The Heath, Mind and Society programmes events which reflect the diversity of the initiative, with regular seminars, lectures, debates and conferences through the year.
Mal-Nutrition. Maternal Health Science and the Reproduction of Harm by Emily Yates-Doerr (Winner of the Rachel Carson Prize 2025)

Date: 9th July 5-6.30pm
Location: Daryll Forde Seminar Room, Anthropology Department, 14 Taviton Street,London and online (hybrid)
Book tickets
About the event:
SHS Health, Mind and Society and UCL Grand Challenges supported Anthropocene Sustenance project teams is delighted to host this book launch event with Emily Yates Doerr who will talk about her recently published monograph ‘Mal-Nutrition. Maternal Health Science and the Reproduction of Harm’. The book documents how maternal health interventions in Guatemala are complicit in reproducing poverty. This thought provoking and timely book shows that the control of mothering is paradigmatic technique of American violence that serves to control the reproduction of privilege and power. It explores the efforts of Guatemalan scientists, midwives and mothers to counter the harms of such mal-nutrition. Their powerful stories offer a window into a form of nutrition science and policy that encourage collective nourishment and fosters reproductive cycles in which women, children and their entire communities can flourish (adapted from back jacket of book).
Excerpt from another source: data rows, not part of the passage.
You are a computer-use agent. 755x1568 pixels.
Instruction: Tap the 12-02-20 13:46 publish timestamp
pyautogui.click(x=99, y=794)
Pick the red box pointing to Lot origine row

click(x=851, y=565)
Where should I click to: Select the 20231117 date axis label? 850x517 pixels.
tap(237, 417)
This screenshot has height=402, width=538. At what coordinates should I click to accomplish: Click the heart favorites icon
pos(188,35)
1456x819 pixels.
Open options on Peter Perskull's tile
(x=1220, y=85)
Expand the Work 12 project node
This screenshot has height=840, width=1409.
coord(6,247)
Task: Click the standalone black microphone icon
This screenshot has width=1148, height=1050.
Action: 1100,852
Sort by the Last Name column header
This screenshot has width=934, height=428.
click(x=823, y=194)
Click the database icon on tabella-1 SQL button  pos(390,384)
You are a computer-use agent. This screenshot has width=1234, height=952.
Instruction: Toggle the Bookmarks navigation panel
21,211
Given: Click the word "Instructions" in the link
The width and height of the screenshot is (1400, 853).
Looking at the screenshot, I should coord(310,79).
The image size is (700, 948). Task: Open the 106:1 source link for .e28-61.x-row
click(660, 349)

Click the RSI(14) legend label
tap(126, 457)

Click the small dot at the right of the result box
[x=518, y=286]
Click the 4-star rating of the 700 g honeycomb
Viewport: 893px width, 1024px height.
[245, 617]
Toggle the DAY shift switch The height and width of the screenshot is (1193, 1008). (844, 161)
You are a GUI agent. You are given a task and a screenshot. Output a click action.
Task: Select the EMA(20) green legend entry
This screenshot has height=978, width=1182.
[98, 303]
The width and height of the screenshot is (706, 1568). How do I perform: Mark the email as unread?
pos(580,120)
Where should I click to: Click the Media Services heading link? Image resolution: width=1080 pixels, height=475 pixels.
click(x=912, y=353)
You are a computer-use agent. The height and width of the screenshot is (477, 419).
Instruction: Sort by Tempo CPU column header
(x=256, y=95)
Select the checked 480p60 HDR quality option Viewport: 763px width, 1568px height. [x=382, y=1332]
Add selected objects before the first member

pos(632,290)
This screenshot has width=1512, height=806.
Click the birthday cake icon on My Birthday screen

We will also have comments from Ann Kelly (Anthropology Dept, University of Oxford) and Cicely Marsten (Dept of Primary Health Care Sciences, University of Oxford) followed by audience Q and A.
Speaker Biography:
Emily Yates-Doerr is an anthropologist at Oregon State University whose research is at the intersections of feminist science studies, medical anthropology, and food studies. Her previous books include The Weight of Obesity: Hunger and Global Health in Postwar Guatemala (University of California Press, 2015) and the edited volume The Ethnographic Case: Telling Stories, Shaping Knowledge (Mattering Press, 2023). She holds a Ph.D. in sociocultural anthropology from New York University and recently completed an ERC Starting Grant on global maternal health interventions, based at the University of Amsterdam. She is currently conducting research on memories of nuclear weapons testing and chemical contamination in the United States.